Keep in mind that yearly maintenance charges also ally. These are paid to the DLD and are based on charges outlines in the Dubai Real Estate Regulatory Agency Charge. These fees have a profound impact on ROI. Fortunately, this information is easily accessible.
Certain documentation is required to buy property in Dubai so it’s a good idea to have this stuff prepared ahead of time. Otherwise, you might miss out on a great deal! Keep in mind that this list could change so check with the Dubai Land Department to make sure you are prepared.
There are two major types of motivation when buying property in Dubai. People either buy it for personal use or they are using it as an investment. Both approaches require a different mindset.

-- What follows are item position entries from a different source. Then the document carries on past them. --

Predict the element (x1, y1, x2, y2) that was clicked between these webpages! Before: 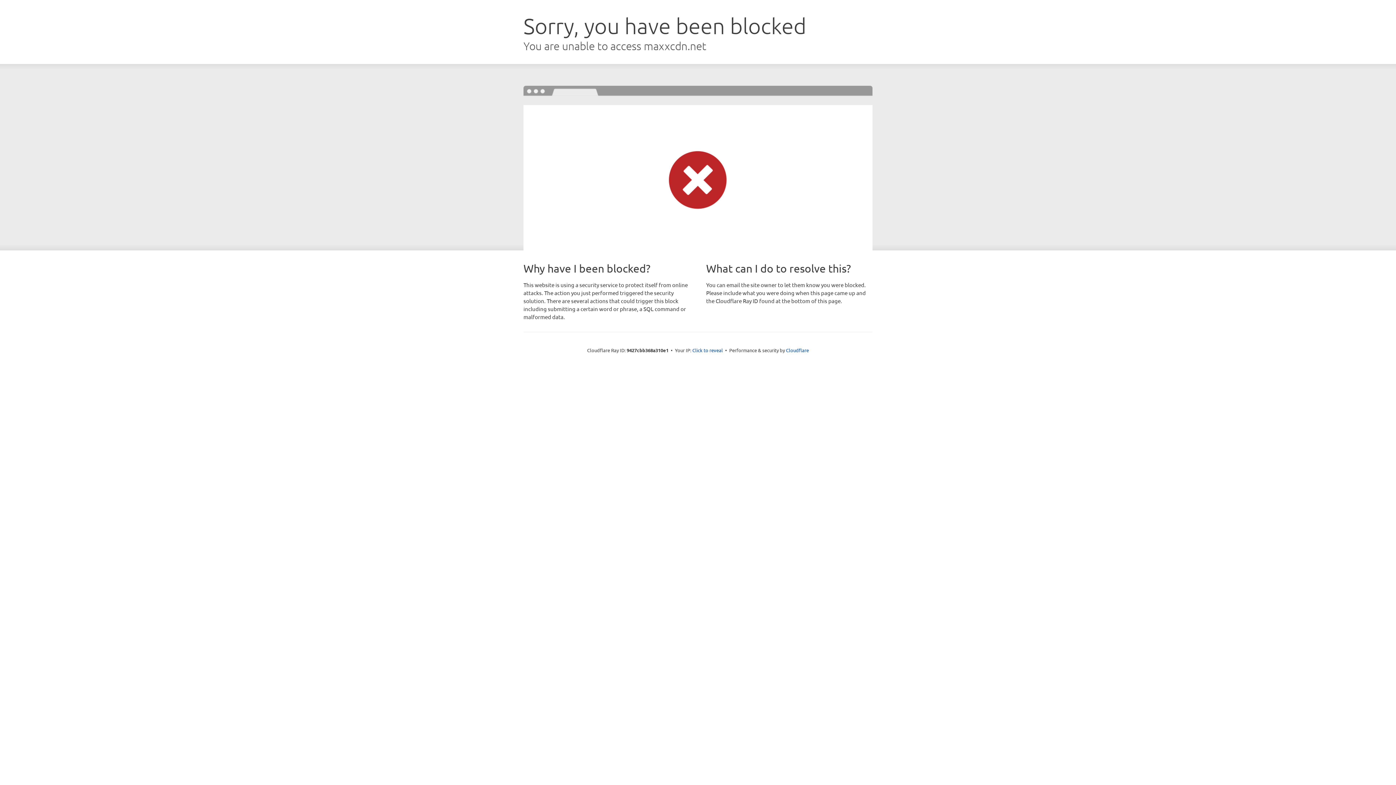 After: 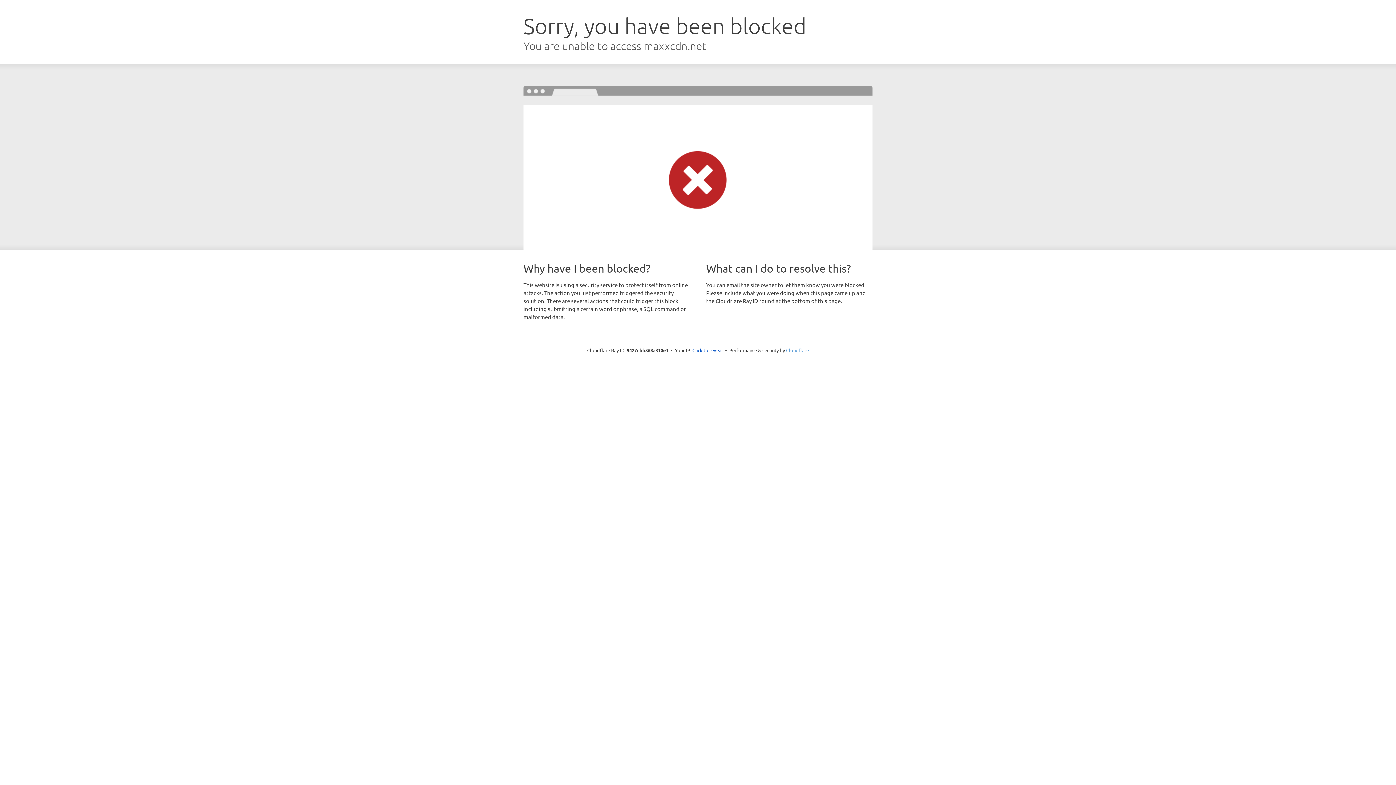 Action: label: Cloudflare bbox: (786, 347, 809, 353)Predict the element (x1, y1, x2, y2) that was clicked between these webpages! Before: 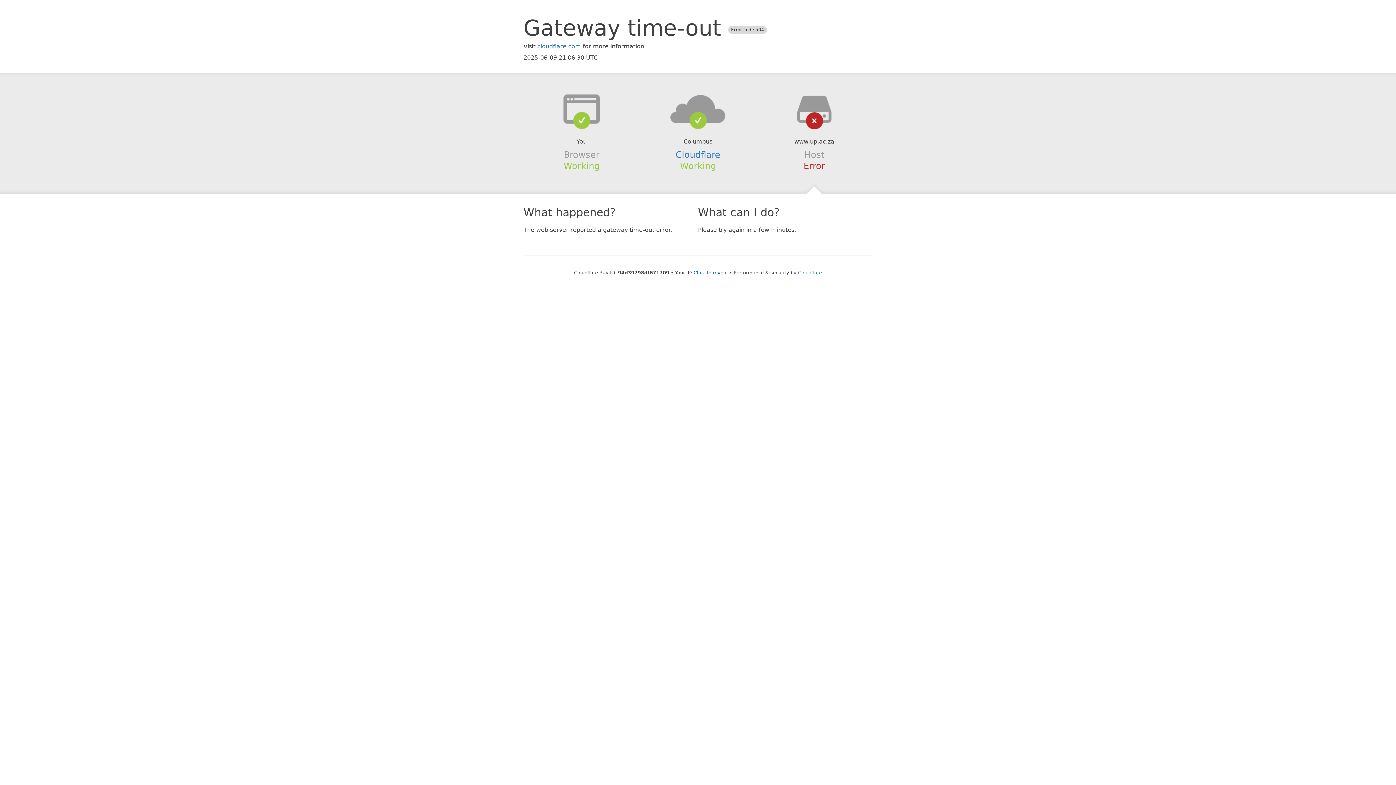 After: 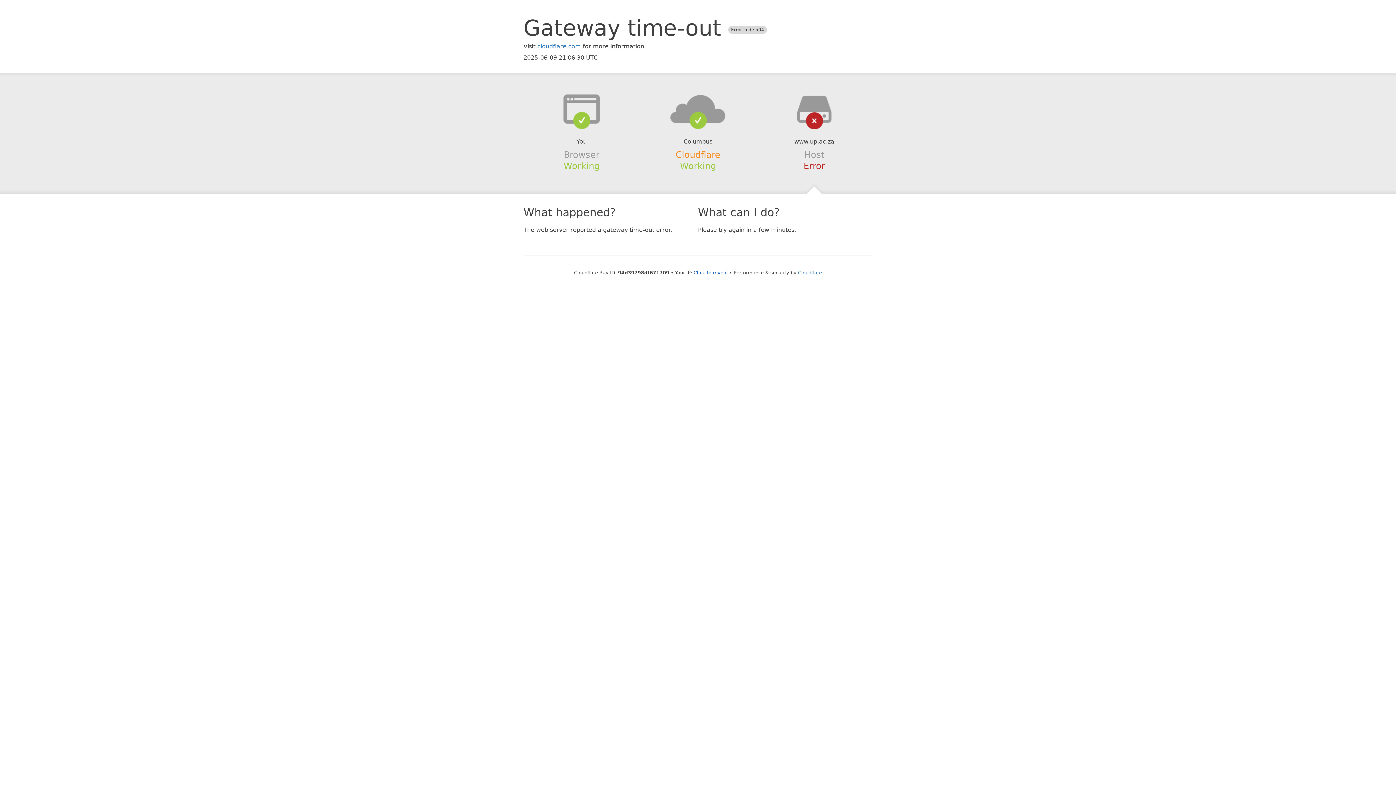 Action: bbox: (675, 149, 720, 159) label: CloudflarePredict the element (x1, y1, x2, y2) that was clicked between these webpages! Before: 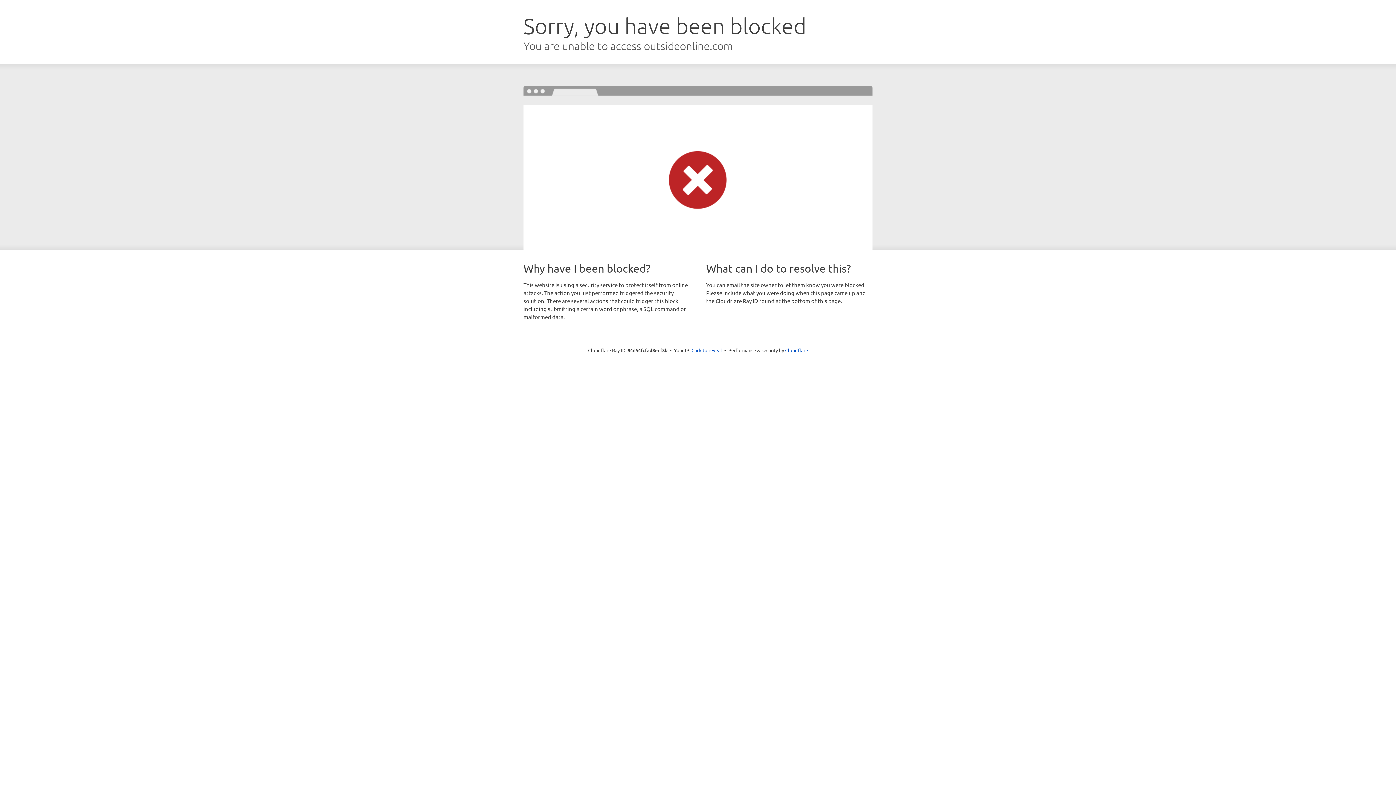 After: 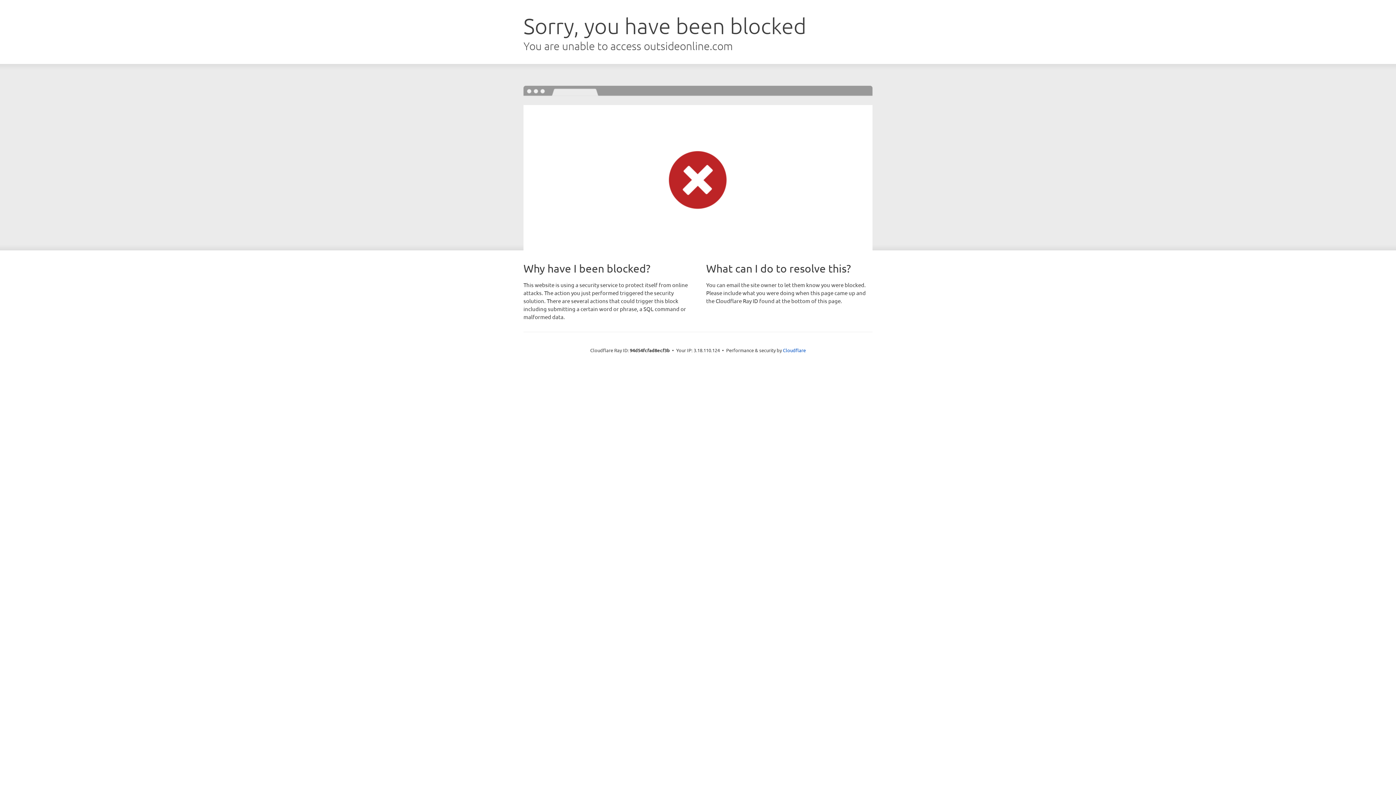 Action: label: Click to reveal bbox: (691, 346, 722, 353)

The same factors listed above are all essential elements to consider when buying investment property. But you will need to strike a balance that meets the widest range of potential buyers or renters. Also be sure you check all of the property ownership fees that come with holding a property. They are much different for investors than they are for individuals who reside in the properties.
Here are some important considerations that you need to take into account before buying property in the Dubai area.
Location is preached in all real estate forums around the world so it’s no surprise to find it on this list. As we saw earlier, apartments generate the highest ROI due to their demand. However, surrounding infrastructure plays a huge role. Low-income families are the target market for apartments so they will need access to quality of life infrastructure. It’s not just a luxury for them. It’s a necessity.
When investing in property, it’s important that you keep track of current market trends and look for patterns. These trends change over time. For instance, we are experiencing a huge shift in boom in the market due to the Covid-19 pandemic that won’t last forever so you need to pay close attention to it. Understanding trends allows you to extract the most profit from your investments.
If you are investing in apartment or small homes in the Dubai area, then look at other comparable residences in the area to calculate the market rent. Make sure that the rental income is able to cover any fees, mortgage payments, taxes, insurance, and other maintenance requirements. You should generate positive cash flow after all of these are taken out. If the market rent in the area isn’t enough to cover those expenses, then the investment would be considered high risk.
If you are looking to buy property in Dubai, then it’s important to do your homework. Foreign investors can earn some massive income from this booming market but the laws might be different than what you’re used to. Research could save you from bankruptcy!